Begin ise seçim propagandası sırasında kürsüden, ‘Çahçah’ kelimesini ilk kez Topaz’ın ağzından duyduğunu ve bu tür ayırımcı tavırları sert dille kınadığını ifade eder.

‘Çahçah’ sözü çoğunluğu Sefarad Kuzey-Afrika kökenlilerin belli bir kesimini küçümsemek amacını taşıyan, onların görgüsüzlüklerini betimleyen, dilimize ‘hırt’ olarak tercüme edilebilecek argo bir kelimedir.

1981 yılında gerçekleşen seçimlerde Sefaradlar, belki de bir tepki sonucu, genelde Aşkenazların oyunu alan Likud Partisi’ni destekledi ve yeniden, daha güçlü olarak iktidarı kazanmasını sağladı.

Her şeye karşın özellikle farklı kökenden gelen Yahudilerin konuşma tarzlarını, davranışlarını son derece başarılı bir üslupla taklit eden Topaz 25 yıla yakın bir süre televizyon programlarında ‘reyting kralı’ unvanını sürdürdü ve halkın her kesimi tarafından sevildi. Komedyenlik yeteneğinin yanı sıra, sivil toplum kuruluşları ile işbirliği içinde, televizyon programlarında düzenlediği kampanyalarda, eğlencenin yanı sıra büyük bağışlar toplaması da sanatçıyı ‘yardıma muhtacın’ sorunlarını çözümleyen gözde kişi, örnek imaj haline getirdi.

Ne var ki Topaz, üç yıl kadar önce önerdiği programın Kanal 2 televizyonu yöneticileri tarafından reddedilmesi üzerine kısa bir süre Kanal 10 televizyonuna geçti ve izleme oranının giderek düşmesi ile tamamen inzivaya çekildi.

Geçtiğimiz hafta İsrailliler şok bir haber ile karşı karşıya kaldılar. Dudu Topaz, Kanal 2’nin üst düzey yöneticisi Avi Nir, program yönetmeni Shira Margalit (ünlü spiker ve yazar Dan Margalit’in kızı) ve Boaz Ben-Tzion’a saldırılar düzenletmek suçundan polis tarafından gözaltına alındı.
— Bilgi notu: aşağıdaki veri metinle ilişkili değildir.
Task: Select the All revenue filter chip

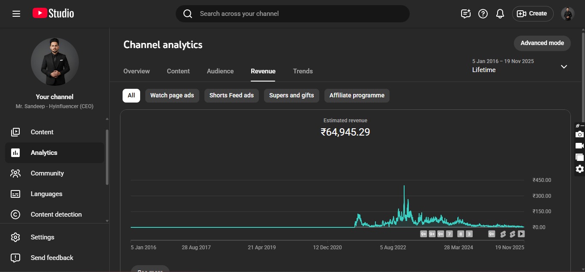Action: point(131,95)
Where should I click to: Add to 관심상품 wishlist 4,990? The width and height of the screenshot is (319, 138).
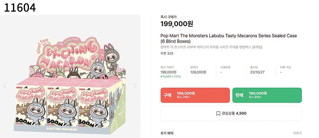click(x=231, y=114)
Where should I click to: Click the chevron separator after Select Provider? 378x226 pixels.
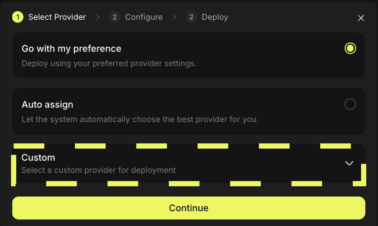98,17

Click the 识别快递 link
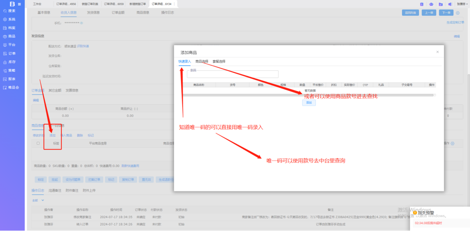[x=83, y=46]
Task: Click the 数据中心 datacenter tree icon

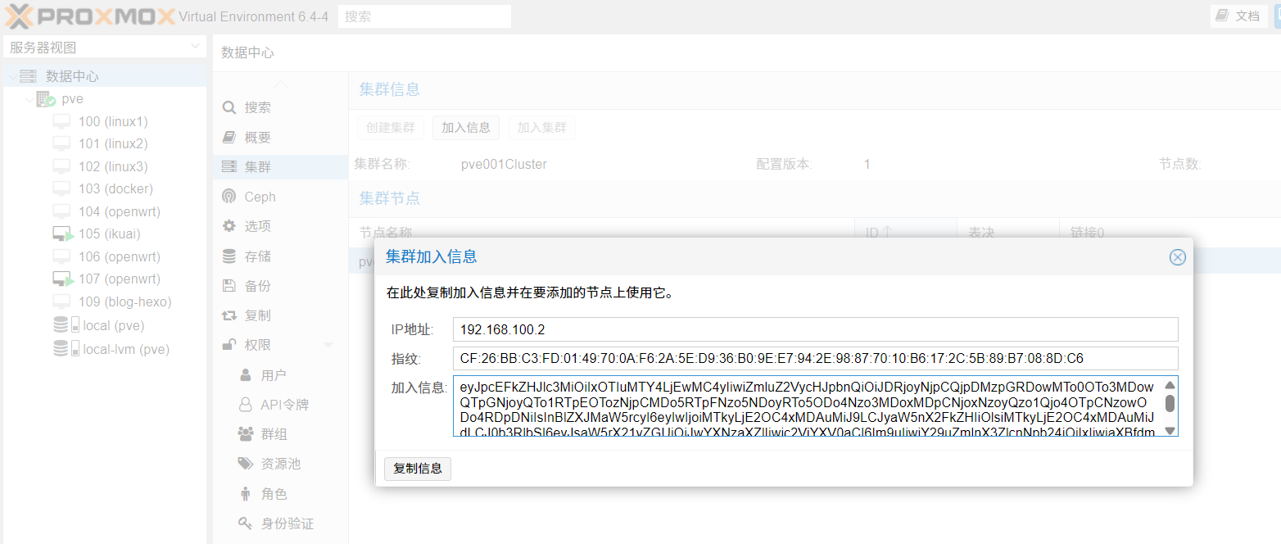Action: click(x=29, y=76)
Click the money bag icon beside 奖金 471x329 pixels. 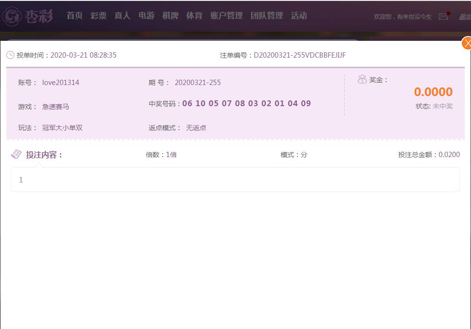pos(362,79)
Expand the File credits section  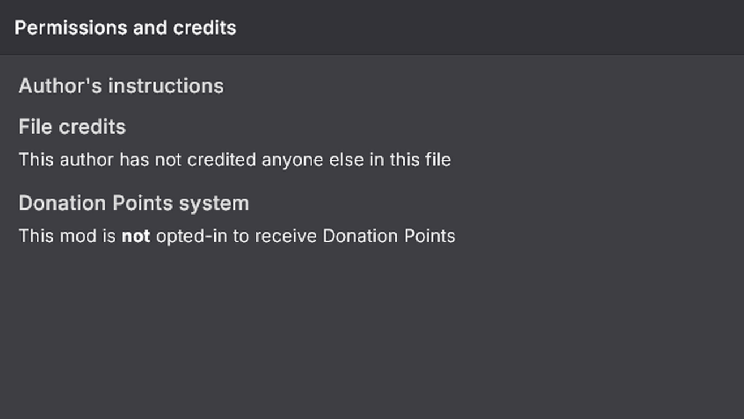pyautogui.click(x=72, y=127)
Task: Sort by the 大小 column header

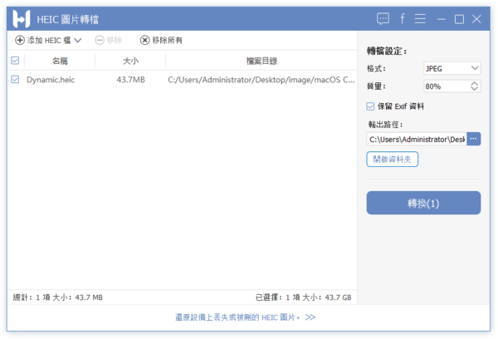Action: pos(130,61)
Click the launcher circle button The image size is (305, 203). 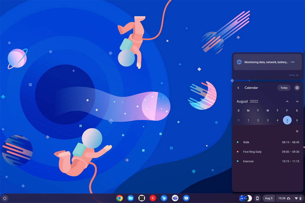tap(5, 198)
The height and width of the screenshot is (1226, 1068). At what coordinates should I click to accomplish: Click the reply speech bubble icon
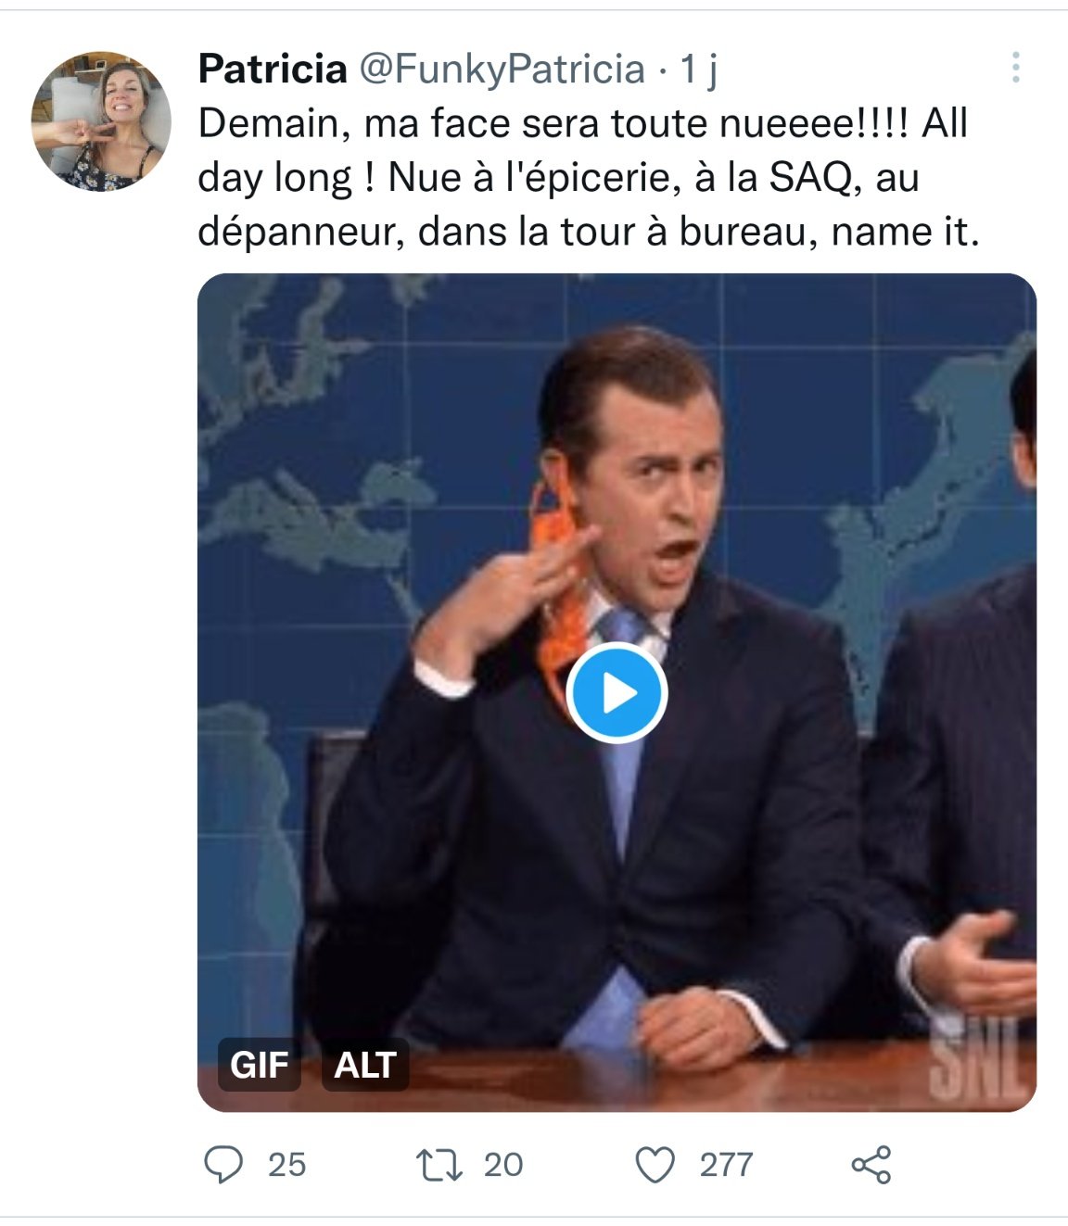pos(223,1165)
62 yaşındaki Topaz başlangıçta şaşkındır, “ispatlasınlar görelim” der; ancak tutuklanarak ‘Abu Kabir Cezaevi’ne sevk edildiğinde, polis sorgusunda tüm umutlarını yitirir ve avukatlarının bilgisi dışında suçunu itiraf eder. Mafya ile ilişkiyi sağlayan kişi ve iki saldırgan tutuklanır.

En az 10 yıl hapse mahkûm olacağına kesin gözüyle bakılan sanatçı iki gün sonra da koğuşunda kendisine tedavisi için kullanması gerekenin beş katı dozajda ensülin iğnesi zerk ederek intihara kalkışır.

Dudu Topaz gerçekten mi intihar etmek istemiştir, yoksa ruhi dengesinin bozulduğunu kanıtlamak mıydı amacı?

Birkaç milyon dolar değerinde bir villada, emrinde sayısız hizmetkâr ile müreffeh bir yaşam süren, ‘her şeye muktedir’ bir kişinin bir anda ne zaman yemek yiyeceği veya ihtiyacını giderebileceği, hangi saatlerde koğuşundan çıkıp hapishane avlusunda volta atabileceği gardiyanlar tarafından belirlenince bunalıma düşmemesi mümkün müdür? Soğukkanlılığını kaybedip suçunu 24 saat içinde üstlenmesi de bu kırılmanın bir sonucu değil mi?

İnsanı nefsine sahip olamayacak hale getiren ve suç işlemeye iten bu hırs, bu dürtünün bir açıklaması var mıdır? 

“Gurur yıkımın önünden gider ve kibirli bir ruh düşüşün önünden” (Kral Şlomo’nun özdeyişlerinden)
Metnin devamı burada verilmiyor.